Ha differenza di come sostenuto dagli operatori del settore, per Ostellari il decreto Caivano non c'entra: «L'aumento dei detenuti è determinato dall'aumento della violenza, stupri, tentati omicidi, omicidi. Prima di affermare che la responsabilità sarebbe dall'ultimo decreto Caivano invito a guardare i numeri. Siamo preoccupati per questa escalation».
Sul tema della violenza sui minori, trovate qui l’intervista alla magistrata minorile Paola Ortolan.
L’osservatorio di Napoli per i giudici di pace
È stato firmato un protocollo per l'istituzione dell'Osservatorio distrettuale permanente relativo agli Uffici del Giudice di Pace presenti nel Distretto della Corte d'Appello di Napoli, presieduto dalla Presidente della Corte d'appello di Napoli, Maria Rosaria Covelli. L'intesa è stata sottoscritta anche dai Presidenti dei Tribunali di Napoli, Avellino, Benevento, Napoli Nord, Nola, Santa Maria Capua Vetere, Torre Annunziata, dai Presidenti dei Consigli dell'Ordine degli Avvocati del Distretto, dal Dirigente Amministrativo dell'Ufficio del Giudice di Pace di Napoli, dal Dirigente del Cisia sede di Napoli.
«Nella prima riunione costitutiva dell'Organismo i lavori sono stati immediatamente avviati con l'individuazione delle principali problematiche e la predisposizione di una tabella di marcia serrata che, partendo dalla raccolta dei dati rilevanti e delle istanze più urgenti, condurrà all'individuazione delle linee d'azione», si legge nella nota.

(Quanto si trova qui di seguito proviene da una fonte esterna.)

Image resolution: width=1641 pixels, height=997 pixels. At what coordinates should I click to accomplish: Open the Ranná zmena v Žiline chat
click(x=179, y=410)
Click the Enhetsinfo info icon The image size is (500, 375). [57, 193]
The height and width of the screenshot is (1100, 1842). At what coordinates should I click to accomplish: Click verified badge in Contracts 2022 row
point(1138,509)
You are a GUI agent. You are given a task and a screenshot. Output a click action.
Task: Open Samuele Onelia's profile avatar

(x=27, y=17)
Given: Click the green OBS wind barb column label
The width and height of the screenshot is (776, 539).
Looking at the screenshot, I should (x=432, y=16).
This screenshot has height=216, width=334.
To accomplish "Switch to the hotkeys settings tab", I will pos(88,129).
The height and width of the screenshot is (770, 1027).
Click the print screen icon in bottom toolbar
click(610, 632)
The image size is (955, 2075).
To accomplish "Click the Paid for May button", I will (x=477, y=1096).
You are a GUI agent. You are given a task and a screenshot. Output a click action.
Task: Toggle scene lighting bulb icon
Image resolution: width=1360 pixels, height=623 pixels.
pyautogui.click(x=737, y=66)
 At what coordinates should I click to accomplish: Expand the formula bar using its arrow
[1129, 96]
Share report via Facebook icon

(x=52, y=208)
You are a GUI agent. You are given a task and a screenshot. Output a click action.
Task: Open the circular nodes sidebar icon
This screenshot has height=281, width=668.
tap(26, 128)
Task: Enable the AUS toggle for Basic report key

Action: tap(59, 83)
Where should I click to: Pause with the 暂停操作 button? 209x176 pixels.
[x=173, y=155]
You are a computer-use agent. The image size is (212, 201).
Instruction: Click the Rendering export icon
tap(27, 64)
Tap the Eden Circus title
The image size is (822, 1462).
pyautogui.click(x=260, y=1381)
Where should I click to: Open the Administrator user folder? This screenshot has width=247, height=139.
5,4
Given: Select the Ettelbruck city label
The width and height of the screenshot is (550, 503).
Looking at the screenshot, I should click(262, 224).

Del resto il distretto è in questo momento al centro di grandi difficoltà nella gestione degli uffici del giudice di pace, come raccontato nell’ultima newsletter.
Anno giudiziario del Cnf
Lunedì 7 aprile alle 10.15 si svolgerà l'inaugurazione dell'anno giudiziario 2025 del Consiglio Nazionale Forense presso l'Auditorium Antonianum di Roma. La cerimonia si aprirà con la relazione inaugurale del presidente del Consiglio Nazionale Forense, Francesco Greco. Seguiranno gli interventi del Ministro della Giustizia, Carlo Nordio, del Vicepresidente del Consiglio Superiore della Magistratura, Fabio Pinelli e della Prima Presidente della Suprema Corte di Cassazione, Margherita Cassano. Al termine della cerimonia di inaugurazione, presso la Basilica di Sant'Antonio in Laterano in via Merulana, sarà celebrata una Santa Messa in suffragio del Presidente Emerito del Cnf, Guido Alpa, nel trigesimo dalla sua scomparsa.
L’evento in Cassazione
Il 1 aprile 2025, presso l’Aula magna della Corte di Cassazione a partire dalle 11 del mattino, il comitato Pari Opportunità della Suprema Corte ha organizzato l’evento “Si va in scena! Articolo 27 comma 3 della Costituzione: valore e attuazione della rieducazione della pena”. Parteciperanno, con due rappresentazioni teatrali, le compagnie teatrali “Le donne del muro alto” e “Teatro libero di Rebibbia” e si svolgeranno due tavole rotonde sul lavoro del Cpo, introdotte dalla prima presidente di Cassazione, Margherita Cassano e dal procuratore generale Pietro Gaeta.